▸ Selected passage
Mutiny on the Bounty won the Academy Award for Outstanding Production in 1936, the first year in which the trophies were officially called the Oscars. There were eleven other nominees, and again I'm not going to bother to list them. It got nominations in five other categories but did not win any, making it the third and so far last film to win the equivalent of Best Picture and nothing else - the other two were
Broadway Melody and
Grand Hotel. In four of the other categories it was beaten by
The Informer, which sounds like it's right up my street. IMDB users
rate several other films of 1935 more highly, in particular A Midsummer Night's Dream starring James Cagney.
I had never seen either this film or the 1962 remake with Marlon Brando and Trevor Howard, but I was of course familiar with the story - as a child I read R.M. Ballantyne's heavily sanitised 1880 children's novel
The Lonely Island, and more recently Trevor Lummis' 1997 historical account Life and Death in Eden (and I have a feeling I read David Silverman's 1967 Pitcairn Island too). It's a historical film, though based on novels by Charles Nordhoff and James Norman Hall, so the first to win the Oscar which was set outside the lifetime of any of the audience. The story, as you surely already know, is of the revolt of the sailors on the Bounty, a British exploration ship in the Pacific in 1787, against the tyrannical captain William Bligh; the mutineers set the captain adrift (and, against the odds, he survived), and settled briefly in Tahiti; some of them then fled much further afield, to Pitcairn Island, where their descendants still live, while the rest were arrested by the next British ship to pass Tahiti, and tried and convicted for mutiny back in London. Here's the trailer:
Click to view
Oh look, that's Clark Gable again, this time as the mutineers' leader Fletcher Christian - he's the first actor to be in the Best Picture/Outstanding Production two years running, after last year's
It Happened One Night (which he himself also won an Oscar for). Another returning face is Herbert Mundin, who played Alfred Bridges in
Cavalcade the previous year, and here plays seaman Smith (who in real life was the last surviving of the mutineers on Pitcairn after the others all died horribly; he changed his name to John Adams and gave his name to Adamstown, the only settlement on Pitcairn; in the film however his character doesn't seem to be one of those that go to the island). Here they both are with Charles Laughton as Captain Bligh:
Frank Lloyd, the director, also directed Cavalcade; Irving Thalberg, the producer, was also the producer of Broadway Melody (and died, aged 37, in 1936).

▸ Stored rows
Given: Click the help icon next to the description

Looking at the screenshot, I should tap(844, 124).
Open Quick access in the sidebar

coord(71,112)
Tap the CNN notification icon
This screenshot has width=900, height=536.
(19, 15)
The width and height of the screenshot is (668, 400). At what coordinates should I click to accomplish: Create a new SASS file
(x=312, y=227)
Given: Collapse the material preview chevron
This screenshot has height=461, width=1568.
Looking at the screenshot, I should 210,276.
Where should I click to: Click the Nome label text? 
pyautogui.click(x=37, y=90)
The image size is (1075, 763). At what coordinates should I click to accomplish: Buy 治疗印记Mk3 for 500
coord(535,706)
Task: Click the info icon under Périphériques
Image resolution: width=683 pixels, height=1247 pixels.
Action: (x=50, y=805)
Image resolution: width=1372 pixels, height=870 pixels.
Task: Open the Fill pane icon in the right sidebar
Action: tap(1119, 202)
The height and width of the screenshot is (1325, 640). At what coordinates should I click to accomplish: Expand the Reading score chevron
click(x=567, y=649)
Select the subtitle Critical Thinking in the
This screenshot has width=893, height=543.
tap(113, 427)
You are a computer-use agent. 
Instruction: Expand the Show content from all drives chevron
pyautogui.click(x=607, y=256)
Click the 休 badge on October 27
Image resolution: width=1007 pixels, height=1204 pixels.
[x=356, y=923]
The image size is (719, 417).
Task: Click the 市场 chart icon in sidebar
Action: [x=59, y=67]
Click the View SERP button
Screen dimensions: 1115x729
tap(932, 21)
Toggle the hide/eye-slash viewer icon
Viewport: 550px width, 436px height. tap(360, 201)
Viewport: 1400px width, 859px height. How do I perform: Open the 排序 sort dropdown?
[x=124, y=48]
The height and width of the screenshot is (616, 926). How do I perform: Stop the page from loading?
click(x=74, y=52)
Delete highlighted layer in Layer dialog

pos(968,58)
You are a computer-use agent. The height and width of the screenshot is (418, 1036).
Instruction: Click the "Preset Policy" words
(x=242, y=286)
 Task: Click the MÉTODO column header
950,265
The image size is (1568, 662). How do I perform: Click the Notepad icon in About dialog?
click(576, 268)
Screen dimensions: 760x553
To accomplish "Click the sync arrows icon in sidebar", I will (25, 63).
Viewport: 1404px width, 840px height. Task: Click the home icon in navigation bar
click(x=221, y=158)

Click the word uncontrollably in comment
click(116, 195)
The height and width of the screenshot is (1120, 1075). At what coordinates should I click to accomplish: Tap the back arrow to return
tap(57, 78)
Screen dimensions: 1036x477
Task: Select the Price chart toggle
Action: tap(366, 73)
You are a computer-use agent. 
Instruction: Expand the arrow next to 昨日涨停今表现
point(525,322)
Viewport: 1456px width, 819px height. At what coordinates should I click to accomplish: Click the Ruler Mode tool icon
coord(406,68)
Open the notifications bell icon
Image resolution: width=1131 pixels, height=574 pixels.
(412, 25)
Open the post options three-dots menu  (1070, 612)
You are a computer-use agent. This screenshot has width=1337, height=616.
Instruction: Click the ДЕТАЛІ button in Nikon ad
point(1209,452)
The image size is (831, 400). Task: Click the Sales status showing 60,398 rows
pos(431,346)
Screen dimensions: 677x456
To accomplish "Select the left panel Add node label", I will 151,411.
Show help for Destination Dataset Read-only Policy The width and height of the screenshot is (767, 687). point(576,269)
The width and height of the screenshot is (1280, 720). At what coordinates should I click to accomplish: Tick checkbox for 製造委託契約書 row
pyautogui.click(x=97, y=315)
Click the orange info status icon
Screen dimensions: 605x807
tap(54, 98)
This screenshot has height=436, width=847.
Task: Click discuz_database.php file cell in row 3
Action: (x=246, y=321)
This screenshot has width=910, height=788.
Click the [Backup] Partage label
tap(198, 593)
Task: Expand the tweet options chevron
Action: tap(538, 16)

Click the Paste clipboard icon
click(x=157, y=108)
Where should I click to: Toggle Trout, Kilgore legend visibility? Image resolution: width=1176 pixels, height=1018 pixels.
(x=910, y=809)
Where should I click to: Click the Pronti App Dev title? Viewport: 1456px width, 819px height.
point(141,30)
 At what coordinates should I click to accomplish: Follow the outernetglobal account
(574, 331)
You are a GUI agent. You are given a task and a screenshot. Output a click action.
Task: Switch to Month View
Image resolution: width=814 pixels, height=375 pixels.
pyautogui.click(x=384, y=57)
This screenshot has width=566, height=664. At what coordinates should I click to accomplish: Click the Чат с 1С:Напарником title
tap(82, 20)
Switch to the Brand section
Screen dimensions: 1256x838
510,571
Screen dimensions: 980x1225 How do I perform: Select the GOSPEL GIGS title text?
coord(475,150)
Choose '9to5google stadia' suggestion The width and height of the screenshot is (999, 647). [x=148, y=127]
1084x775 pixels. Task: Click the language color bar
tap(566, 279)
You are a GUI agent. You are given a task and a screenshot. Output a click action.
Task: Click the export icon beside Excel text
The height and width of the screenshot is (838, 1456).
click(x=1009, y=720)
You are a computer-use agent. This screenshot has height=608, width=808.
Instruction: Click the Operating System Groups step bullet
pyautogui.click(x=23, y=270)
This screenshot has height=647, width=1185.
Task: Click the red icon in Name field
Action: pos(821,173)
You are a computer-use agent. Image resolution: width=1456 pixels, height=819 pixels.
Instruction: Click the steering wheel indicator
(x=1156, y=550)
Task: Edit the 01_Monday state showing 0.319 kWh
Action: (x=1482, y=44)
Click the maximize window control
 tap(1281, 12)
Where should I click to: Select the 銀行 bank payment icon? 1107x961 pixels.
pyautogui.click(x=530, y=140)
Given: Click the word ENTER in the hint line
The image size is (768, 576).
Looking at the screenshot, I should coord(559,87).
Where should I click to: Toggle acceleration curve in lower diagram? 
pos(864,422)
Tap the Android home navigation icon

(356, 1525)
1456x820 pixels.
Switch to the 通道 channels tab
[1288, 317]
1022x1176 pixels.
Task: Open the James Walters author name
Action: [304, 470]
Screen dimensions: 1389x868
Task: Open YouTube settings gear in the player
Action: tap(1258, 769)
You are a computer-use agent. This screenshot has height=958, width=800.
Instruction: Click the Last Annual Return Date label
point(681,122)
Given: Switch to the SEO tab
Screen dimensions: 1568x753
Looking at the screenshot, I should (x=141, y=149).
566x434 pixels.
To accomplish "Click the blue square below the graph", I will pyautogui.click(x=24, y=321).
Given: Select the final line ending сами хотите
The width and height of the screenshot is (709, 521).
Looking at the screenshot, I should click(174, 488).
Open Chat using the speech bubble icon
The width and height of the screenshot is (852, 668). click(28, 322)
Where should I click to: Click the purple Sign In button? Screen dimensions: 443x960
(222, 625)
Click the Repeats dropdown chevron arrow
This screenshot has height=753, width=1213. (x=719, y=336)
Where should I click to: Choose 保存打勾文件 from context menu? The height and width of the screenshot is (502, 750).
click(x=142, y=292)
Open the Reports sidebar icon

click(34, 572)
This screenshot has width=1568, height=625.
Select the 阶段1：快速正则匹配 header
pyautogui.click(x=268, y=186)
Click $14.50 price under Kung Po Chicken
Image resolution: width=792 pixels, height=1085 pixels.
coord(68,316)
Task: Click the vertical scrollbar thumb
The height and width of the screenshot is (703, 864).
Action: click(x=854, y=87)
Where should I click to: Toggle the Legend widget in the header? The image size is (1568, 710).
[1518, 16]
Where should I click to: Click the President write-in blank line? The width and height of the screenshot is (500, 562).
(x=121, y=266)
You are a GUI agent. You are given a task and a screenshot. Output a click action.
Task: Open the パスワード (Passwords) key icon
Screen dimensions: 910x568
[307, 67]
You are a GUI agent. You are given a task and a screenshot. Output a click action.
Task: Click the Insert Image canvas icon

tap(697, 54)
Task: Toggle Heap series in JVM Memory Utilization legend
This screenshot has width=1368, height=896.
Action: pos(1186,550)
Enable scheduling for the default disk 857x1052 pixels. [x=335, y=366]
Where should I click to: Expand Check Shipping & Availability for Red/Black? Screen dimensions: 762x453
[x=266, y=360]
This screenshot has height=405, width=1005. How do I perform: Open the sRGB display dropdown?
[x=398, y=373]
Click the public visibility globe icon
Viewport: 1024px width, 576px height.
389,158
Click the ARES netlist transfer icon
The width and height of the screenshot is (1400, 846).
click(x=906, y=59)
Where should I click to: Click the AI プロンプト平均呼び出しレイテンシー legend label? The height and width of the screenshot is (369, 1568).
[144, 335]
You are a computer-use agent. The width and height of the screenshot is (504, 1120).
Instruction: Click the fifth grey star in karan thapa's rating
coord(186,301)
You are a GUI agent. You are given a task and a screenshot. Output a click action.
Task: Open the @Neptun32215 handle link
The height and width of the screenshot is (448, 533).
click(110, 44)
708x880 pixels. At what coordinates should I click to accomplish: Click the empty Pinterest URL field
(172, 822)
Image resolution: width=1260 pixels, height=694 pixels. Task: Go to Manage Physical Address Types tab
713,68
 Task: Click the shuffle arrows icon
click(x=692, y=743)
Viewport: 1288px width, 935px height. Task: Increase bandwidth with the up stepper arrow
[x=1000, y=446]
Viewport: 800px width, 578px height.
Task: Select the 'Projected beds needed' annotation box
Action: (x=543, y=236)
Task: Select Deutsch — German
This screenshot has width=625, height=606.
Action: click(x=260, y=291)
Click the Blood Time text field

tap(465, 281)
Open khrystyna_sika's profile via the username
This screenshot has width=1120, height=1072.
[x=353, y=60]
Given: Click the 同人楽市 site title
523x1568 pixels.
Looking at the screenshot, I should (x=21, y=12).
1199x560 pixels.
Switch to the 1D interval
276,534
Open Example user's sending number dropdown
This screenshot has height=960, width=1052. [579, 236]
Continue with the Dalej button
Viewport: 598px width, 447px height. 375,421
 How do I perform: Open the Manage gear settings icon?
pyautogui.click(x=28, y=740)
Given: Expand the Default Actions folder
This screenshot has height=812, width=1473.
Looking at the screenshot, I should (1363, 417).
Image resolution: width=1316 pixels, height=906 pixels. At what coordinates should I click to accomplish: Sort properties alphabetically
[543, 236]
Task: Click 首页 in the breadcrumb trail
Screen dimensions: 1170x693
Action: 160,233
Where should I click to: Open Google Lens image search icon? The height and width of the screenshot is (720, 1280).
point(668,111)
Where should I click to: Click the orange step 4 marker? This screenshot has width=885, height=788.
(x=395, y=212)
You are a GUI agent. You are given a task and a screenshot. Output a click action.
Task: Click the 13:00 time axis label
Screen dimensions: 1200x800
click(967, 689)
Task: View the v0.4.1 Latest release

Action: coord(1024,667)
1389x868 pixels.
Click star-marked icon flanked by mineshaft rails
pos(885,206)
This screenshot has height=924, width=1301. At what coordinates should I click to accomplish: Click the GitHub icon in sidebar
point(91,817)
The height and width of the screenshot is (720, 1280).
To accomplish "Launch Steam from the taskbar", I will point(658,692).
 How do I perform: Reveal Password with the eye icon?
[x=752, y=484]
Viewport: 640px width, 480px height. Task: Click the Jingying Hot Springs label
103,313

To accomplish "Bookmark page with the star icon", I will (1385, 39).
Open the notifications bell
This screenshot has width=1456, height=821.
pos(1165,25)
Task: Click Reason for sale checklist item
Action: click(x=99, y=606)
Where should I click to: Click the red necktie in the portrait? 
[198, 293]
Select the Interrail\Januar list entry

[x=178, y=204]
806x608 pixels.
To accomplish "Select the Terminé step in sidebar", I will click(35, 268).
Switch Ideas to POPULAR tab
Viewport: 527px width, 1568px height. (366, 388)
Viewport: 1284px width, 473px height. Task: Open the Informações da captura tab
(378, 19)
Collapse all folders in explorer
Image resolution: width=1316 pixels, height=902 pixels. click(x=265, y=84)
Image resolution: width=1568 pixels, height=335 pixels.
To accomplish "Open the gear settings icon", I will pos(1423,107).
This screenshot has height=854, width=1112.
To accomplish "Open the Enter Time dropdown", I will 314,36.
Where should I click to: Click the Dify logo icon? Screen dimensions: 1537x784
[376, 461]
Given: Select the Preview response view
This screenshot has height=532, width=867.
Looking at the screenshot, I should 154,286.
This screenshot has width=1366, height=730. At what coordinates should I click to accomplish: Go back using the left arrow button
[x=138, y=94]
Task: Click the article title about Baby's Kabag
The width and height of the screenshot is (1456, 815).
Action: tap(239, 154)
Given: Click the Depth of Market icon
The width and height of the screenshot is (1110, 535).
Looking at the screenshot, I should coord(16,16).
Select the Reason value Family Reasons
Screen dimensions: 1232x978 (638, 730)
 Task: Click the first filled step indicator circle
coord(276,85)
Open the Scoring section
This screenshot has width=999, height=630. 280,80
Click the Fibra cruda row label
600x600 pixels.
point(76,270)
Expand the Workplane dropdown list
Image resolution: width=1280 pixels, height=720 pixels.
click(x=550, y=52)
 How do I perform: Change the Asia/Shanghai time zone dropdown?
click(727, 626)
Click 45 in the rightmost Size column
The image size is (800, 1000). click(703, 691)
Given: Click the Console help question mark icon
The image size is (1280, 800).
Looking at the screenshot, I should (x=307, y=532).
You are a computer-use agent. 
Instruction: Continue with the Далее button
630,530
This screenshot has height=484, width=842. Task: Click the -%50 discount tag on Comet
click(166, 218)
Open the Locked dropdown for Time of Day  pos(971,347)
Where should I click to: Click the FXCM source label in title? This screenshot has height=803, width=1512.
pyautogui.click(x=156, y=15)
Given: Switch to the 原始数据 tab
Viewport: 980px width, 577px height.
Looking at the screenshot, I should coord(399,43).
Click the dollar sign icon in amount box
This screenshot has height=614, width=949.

▸ Written tasks
**A.** In the film review, which actor plays Captain Bligh?
**B.** In the records, rewrite the lines from the one containing "Given: Select the final" through the one containing "This screenshot has height=753, width=1213.", with "Repeats" changed to "Recurrence" and nothing else altered.

▸ Full answers
**A.** Charles Laughton

**B.**
Given: Select the final line ending сами хотите
The width and height of the screenshot is (709, 521).
Looking at the screenshot, I should click(174, 488).
Open Chat using the speech bubble icon
The width and height of the screenshot is (852, 668). click(28, 322)
Where should I click to: Click the purple Sign In button? Screen dimensions: 443x960
(222, 625)
Click the Recurrence dropdown chevron arrow
This screenshot has height=753, width=1213. (x=719, y=336)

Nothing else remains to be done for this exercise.